====== Information shown ======

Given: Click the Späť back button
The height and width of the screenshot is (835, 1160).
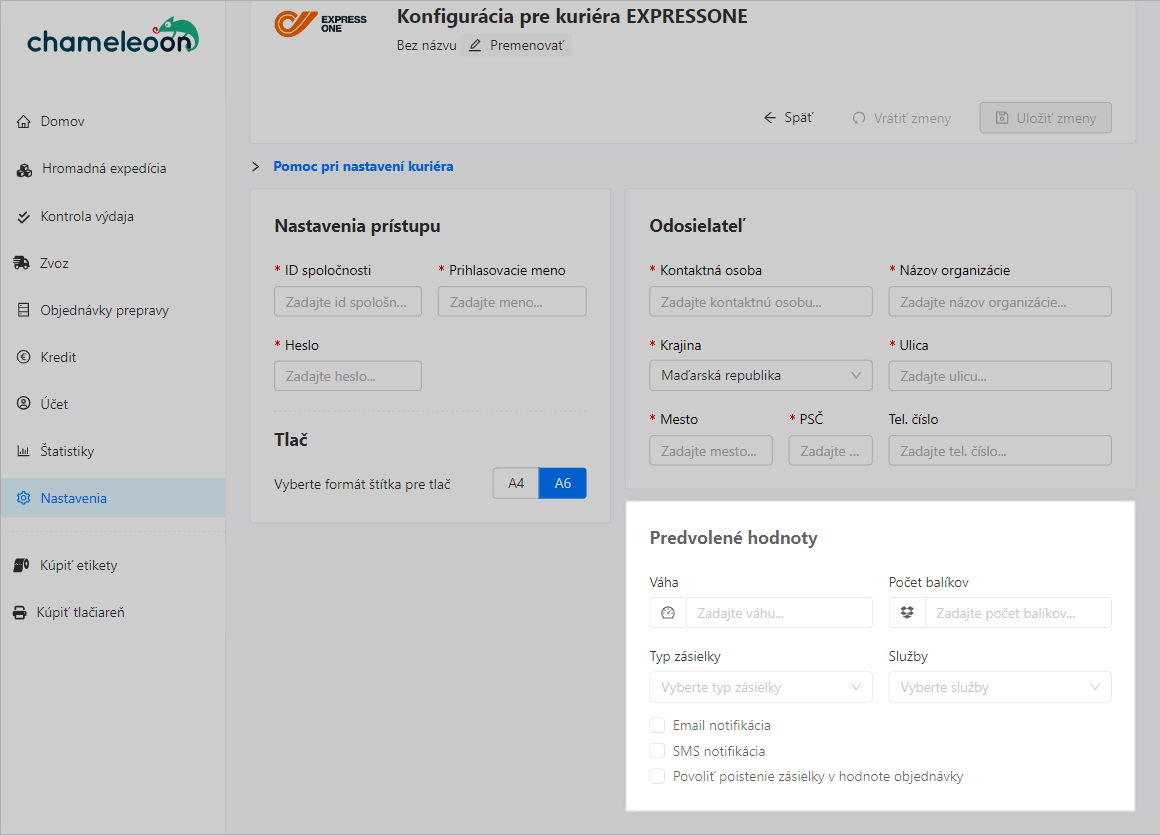Looking at the screenshot, I should coord(788,118).
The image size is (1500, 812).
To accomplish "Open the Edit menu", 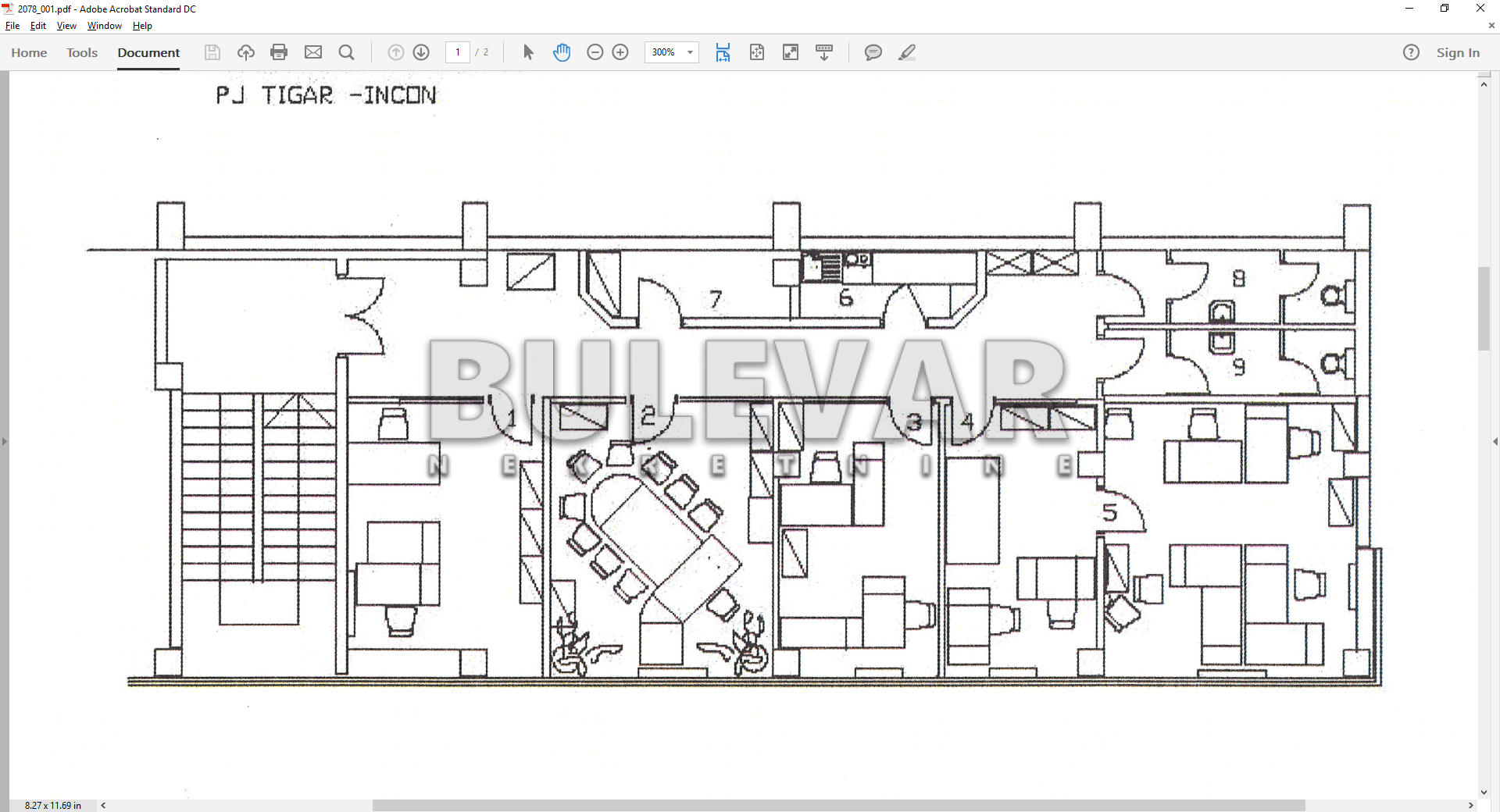I will [x=38, y=26].
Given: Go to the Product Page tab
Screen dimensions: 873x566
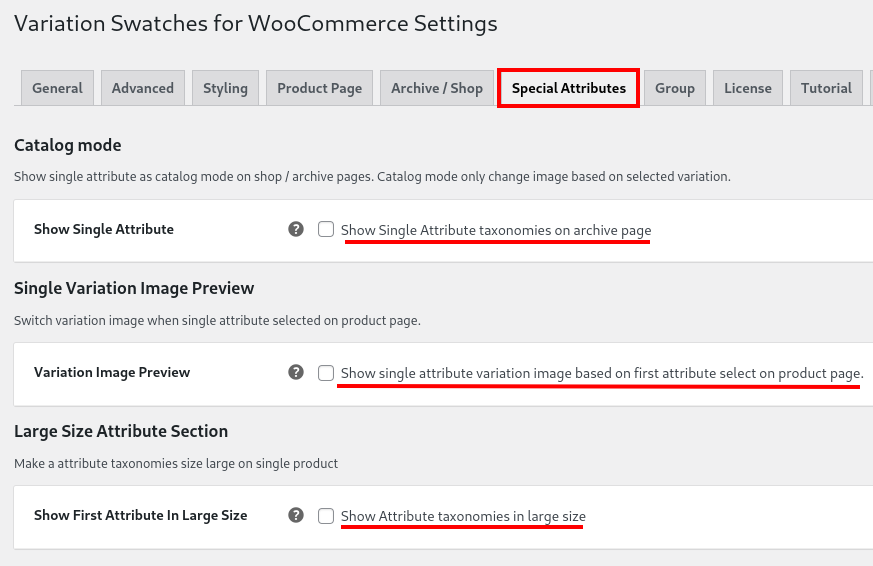Looking at the screenshot, I should 320,88.

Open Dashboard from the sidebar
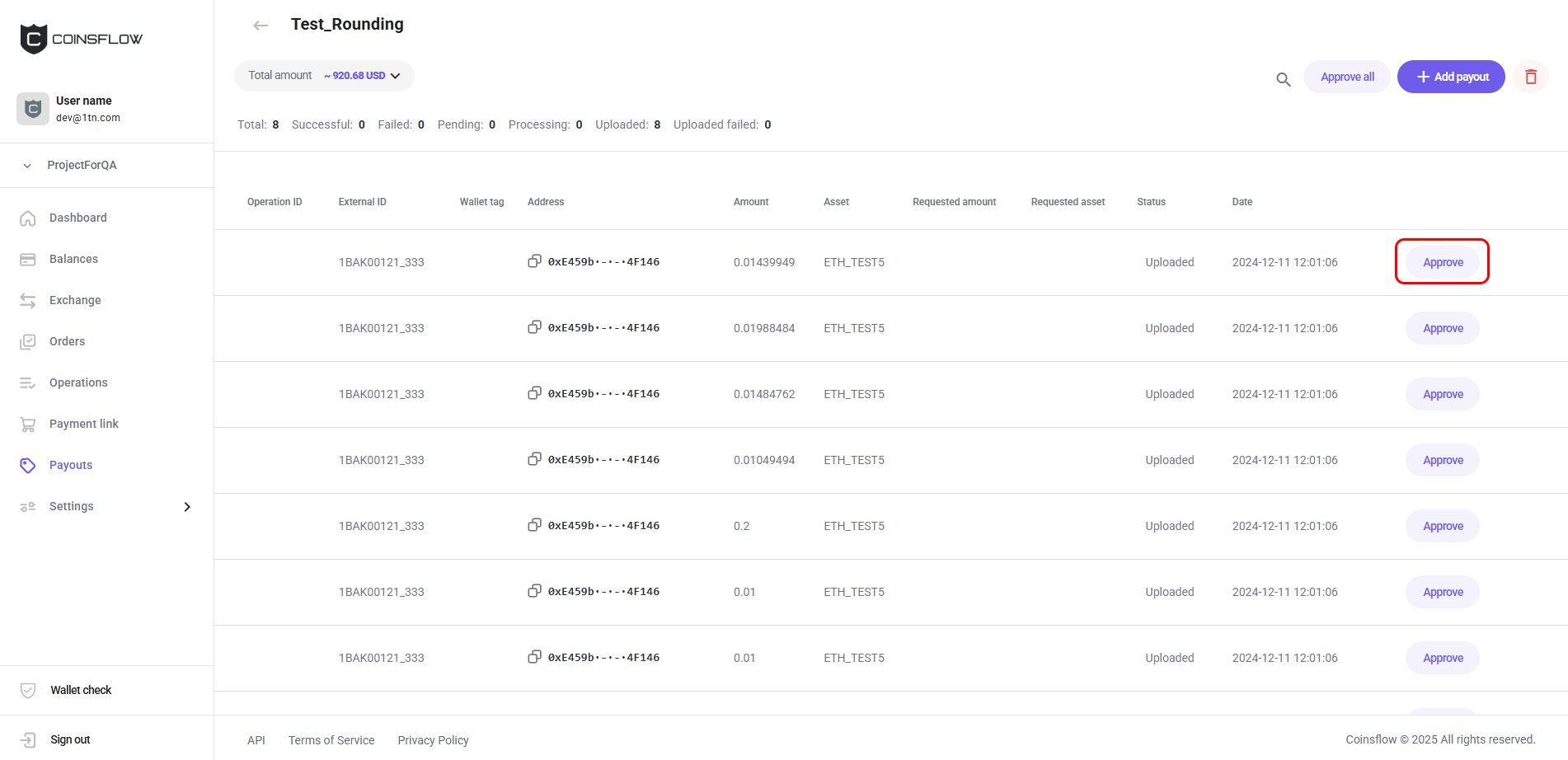(x=77, y=218)
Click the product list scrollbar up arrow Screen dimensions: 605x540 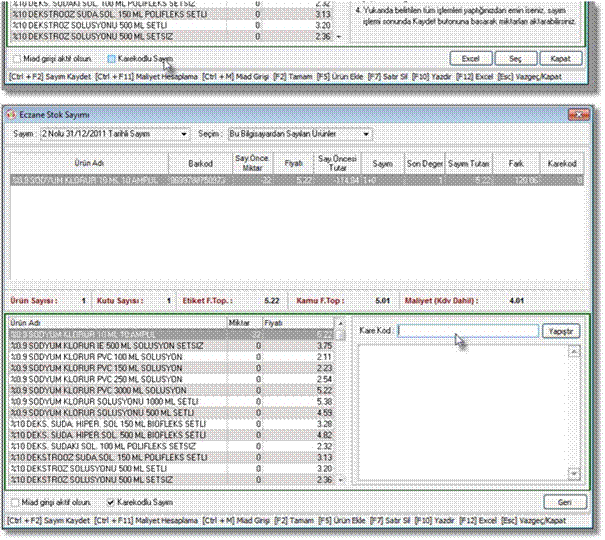coord(340,334)
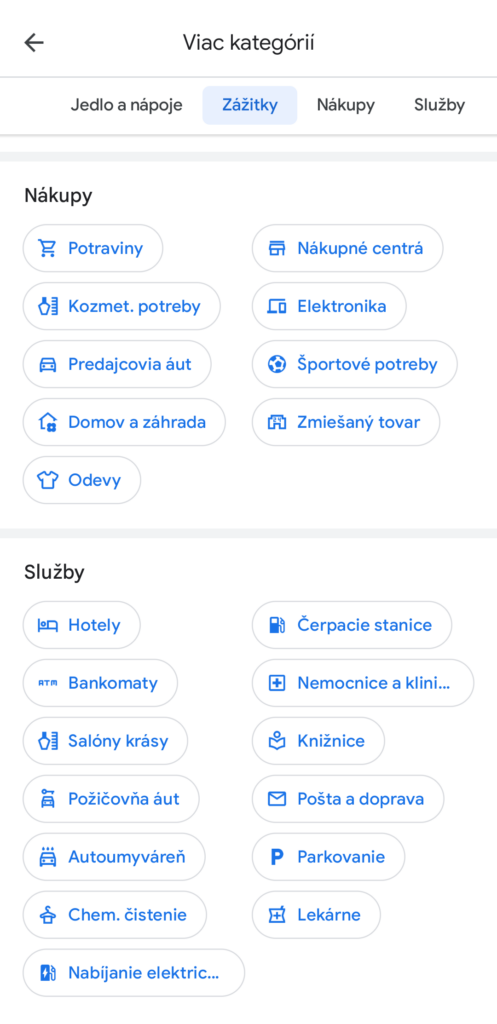Tap the EV charging icon for Nabíjanie

(x=48, y=973)
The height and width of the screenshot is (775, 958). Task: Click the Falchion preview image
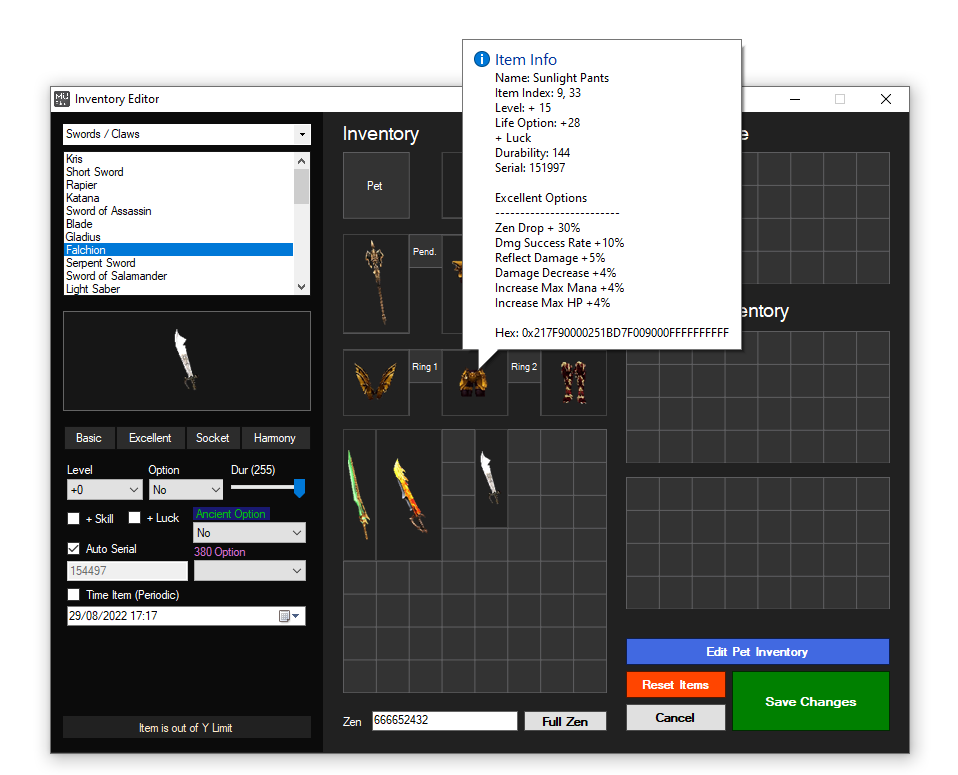pos(186,360)
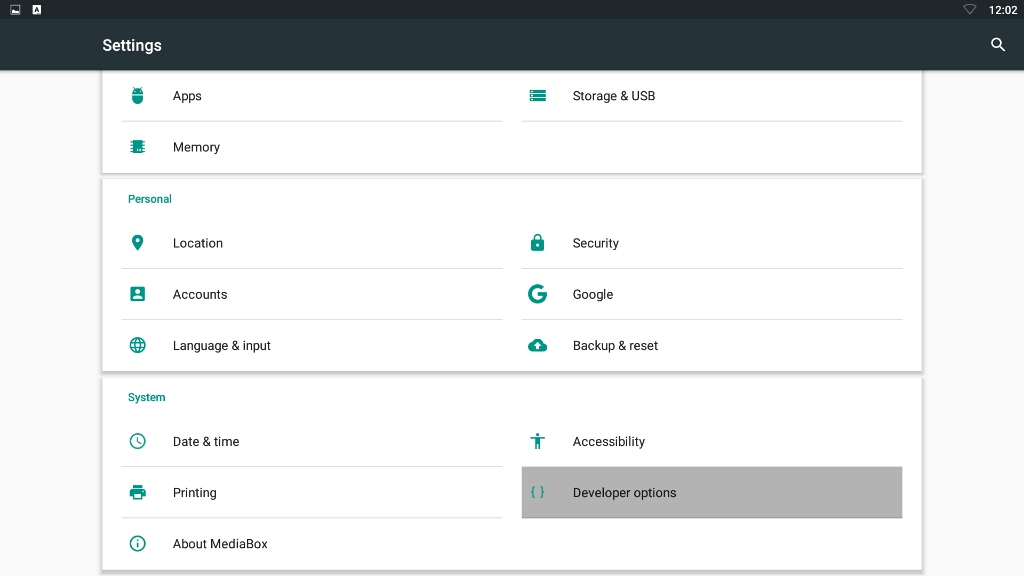Click the Accessibility person icon
Image resolution: width=1024 pixels, height=576 pixels.
pos(538,441)
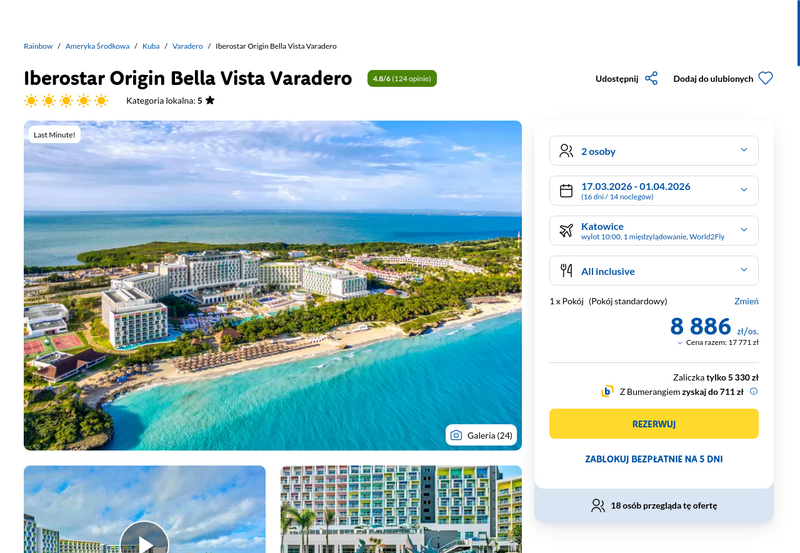Expand Cena razem price breakdown chevron

[x=680, y=343]
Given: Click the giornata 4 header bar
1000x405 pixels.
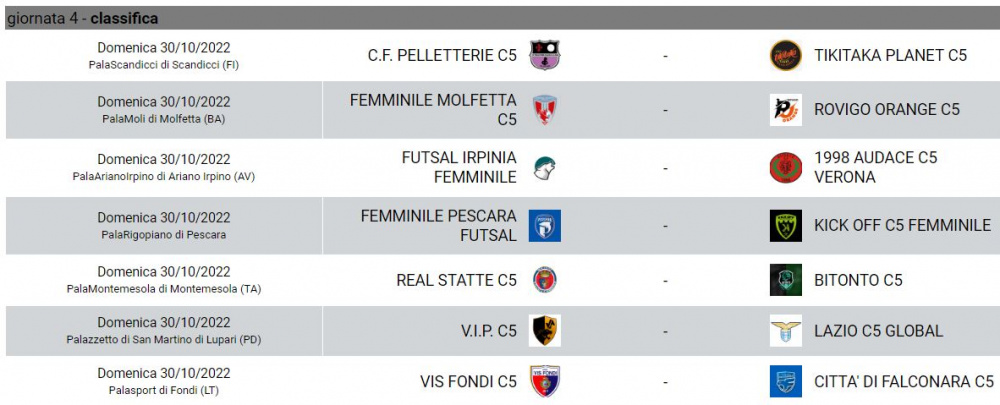Looking at the screenshot, I should coord(500,18).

======

◆ Work to be completed: What is needed is each line from the records with the word "Given" in it.

◆ Answer to this problem:
Given: Click the Späť back button
Given: Go to the Product Page tab
Given: Click the giornata 4 header bar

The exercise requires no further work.